**Исходный текст**.
▼
Земля содрогалась, и, ощущая беспомощность, Корчак начал писать истории о
героических еврейских мальчиках, наделенных безграничной силой. В сказке «Грезы»
один безымянный мальчик мечтал о спасении еврейского народа от гонений. Тайно
проникнув в самолет, летевший в Англию, он сумел уговорить короля разрешить всем
евреям эмигрировать в Палестину. Когда же мальчик нашел золотой клад и
прославился во всем мире, Гитлер пожалел о том, что изгнал из страны евреев, и
пригласил их обратно. Но мальчик сказал Гитлеру, что евреям надоело то и дело
получать приглашения и осваиваться на новом месте и что они предпочитают жить в
собственной стране. В духе короля Матиуша мальчик отклоняет просьбу Гитлера
одолжить ему денег, но покупает голодным немецким детям молоко и масло.
Это не первый придуманный Корчаком еврейский ребенок, ставший героем рассказа. В
начале двадцатых годов он сделал набросок истории о Гершкеле, четырехлетнем
сироте, который мечтал стать королем-мессией. Но затем Гершкеле уступил место
королю Матиушу, универсальному королю всех детей, и должен был ждать до конца
тридцатых, чтобы вновь появиться в «Трех путешествиях Гершкеле».
▲
**Выдержки из данных**.
▼
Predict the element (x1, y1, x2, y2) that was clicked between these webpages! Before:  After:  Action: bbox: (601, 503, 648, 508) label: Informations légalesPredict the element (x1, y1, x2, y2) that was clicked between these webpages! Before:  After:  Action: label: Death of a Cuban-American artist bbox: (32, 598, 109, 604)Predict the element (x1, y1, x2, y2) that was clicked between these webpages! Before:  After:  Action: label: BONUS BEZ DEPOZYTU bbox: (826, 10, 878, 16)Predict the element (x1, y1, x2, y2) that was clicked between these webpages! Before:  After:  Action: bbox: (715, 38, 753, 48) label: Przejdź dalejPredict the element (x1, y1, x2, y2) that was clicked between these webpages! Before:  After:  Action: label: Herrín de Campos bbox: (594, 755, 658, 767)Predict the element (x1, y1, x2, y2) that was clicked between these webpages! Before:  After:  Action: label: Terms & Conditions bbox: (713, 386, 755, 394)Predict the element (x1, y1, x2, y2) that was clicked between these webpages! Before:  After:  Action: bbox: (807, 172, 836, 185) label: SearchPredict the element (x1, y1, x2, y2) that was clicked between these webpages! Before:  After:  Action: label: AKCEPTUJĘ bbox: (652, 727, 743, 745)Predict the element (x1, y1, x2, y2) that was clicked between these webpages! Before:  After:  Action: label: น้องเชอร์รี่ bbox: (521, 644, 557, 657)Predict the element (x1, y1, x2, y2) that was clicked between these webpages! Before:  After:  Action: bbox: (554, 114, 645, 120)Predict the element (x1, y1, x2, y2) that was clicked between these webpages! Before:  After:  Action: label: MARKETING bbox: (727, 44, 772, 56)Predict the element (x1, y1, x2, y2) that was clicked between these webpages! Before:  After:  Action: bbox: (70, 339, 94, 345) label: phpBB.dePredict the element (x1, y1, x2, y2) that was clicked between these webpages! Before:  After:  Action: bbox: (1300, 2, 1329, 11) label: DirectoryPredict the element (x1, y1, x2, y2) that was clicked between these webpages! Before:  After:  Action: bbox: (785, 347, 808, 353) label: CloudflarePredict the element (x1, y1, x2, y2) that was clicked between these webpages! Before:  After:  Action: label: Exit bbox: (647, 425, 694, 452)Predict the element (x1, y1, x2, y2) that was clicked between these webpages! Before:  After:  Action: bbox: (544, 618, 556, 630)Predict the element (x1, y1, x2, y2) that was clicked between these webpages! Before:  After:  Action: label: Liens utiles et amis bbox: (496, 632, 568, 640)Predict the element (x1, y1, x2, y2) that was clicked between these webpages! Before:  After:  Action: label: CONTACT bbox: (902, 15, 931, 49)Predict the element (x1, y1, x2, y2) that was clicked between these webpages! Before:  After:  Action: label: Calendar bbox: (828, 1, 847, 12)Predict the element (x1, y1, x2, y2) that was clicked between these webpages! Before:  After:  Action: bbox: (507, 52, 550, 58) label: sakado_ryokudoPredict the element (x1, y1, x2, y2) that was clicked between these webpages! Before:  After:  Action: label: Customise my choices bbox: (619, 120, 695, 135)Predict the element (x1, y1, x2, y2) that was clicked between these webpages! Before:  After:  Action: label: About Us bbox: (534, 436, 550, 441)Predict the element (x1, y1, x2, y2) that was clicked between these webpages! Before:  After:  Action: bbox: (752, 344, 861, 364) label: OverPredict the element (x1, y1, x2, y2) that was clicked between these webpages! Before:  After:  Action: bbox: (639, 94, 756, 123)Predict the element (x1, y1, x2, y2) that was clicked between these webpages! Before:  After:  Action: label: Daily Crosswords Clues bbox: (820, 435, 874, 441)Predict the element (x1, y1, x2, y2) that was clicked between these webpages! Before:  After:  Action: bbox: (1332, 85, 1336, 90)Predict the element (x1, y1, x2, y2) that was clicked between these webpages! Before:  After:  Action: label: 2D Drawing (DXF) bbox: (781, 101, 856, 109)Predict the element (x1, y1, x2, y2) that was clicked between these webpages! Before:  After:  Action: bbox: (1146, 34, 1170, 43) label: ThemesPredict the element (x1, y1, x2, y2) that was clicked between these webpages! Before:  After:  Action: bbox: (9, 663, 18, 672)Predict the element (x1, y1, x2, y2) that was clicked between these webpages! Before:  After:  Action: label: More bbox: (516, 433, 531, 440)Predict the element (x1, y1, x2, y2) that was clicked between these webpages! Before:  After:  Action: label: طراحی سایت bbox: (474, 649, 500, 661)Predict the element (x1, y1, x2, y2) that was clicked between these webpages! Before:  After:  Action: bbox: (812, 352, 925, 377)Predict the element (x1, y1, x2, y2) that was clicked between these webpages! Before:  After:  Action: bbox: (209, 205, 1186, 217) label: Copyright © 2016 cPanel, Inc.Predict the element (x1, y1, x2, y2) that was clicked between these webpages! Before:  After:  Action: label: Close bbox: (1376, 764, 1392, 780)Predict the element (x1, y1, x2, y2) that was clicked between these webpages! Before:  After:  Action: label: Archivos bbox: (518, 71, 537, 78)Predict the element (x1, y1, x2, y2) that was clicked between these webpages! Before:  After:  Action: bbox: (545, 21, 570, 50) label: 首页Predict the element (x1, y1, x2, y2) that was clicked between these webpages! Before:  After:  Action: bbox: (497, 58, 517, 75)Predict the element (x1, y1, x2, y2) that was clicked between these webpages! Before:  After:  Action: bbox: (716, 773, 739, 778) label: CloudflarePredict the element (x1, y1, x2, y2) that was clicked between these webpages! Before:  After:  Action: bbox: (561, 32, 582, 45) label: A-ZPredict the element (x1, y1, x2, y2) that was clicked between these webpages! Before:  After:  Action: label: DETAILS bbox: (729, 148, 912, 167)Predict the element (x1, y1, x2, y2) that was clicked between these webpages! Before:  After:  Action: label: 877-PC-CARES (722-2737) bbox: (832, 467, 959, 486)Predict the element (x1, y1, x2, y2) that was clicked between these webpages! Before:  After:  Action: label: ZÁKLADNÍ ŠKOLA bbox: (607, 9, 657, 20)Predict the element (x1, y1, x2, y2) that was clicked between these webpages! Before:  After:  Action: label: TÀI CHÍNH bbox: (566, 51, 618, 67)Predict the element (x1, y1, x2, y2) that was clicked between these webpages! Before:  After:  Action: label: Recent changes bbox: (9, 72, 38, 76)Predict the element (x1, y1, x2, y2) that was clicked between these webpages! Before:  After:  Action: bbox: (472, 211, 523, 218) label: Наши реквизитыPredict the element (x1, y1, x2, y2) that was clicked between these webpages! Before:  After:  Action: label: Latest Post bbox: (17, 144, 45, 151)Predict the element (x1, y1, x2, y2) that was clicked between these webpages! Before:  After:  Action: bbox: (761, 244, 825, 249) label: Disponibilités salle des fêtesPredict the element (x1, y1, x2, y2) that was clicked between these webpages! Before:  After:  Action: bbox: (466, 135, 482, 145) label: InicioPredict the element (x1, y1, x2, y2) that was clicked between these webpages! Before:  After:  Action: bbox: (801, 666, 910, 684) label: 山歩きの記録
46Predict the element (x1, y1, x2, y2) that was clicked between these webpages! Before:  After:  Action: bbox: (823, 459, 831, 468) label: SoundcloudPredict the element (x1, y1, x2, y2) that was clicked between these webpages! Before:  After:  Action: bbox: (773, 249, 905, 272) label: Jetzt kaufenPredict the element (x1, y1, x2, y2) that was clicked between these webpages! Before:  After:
▲
**Задания**.
1. Перепишите из текста о Корчаке фрагмент между словами «один безымянный мальчик» и «молоко и масло.» включительно.
2. Куда летел самолет, в который тайно проник мальчик из сказки «Грезы», согласно тексту о Корчаке?
Строки для выполнения заданий не требуются.

**Ответы**.
1.
один безымянный мальчик мечтал о спасении еврейского народа от гонений. Тайно
проникнув в самолет, летевший в Англию, он сумел уговорить короля разрешить всем
евреям эмигрировать в Палестину. Когда же мальчик нашел золотой клад и
прославился во всем мире, Гитлер пожалел о том, что изгнал из страны евреев, и
пригласил их обратно. Но мальчик сказал Гитлеру, что евреям надоело то и дело
получать приглашения и осваиваться на новом месте и что они предпочитают жить в
собственной стране. В духе короля Матиуша мальчик отклоняет просьбу Гитлера
одолжить ему денег, но покупает голодным немецким детям молоко и масло.

2. В Англию.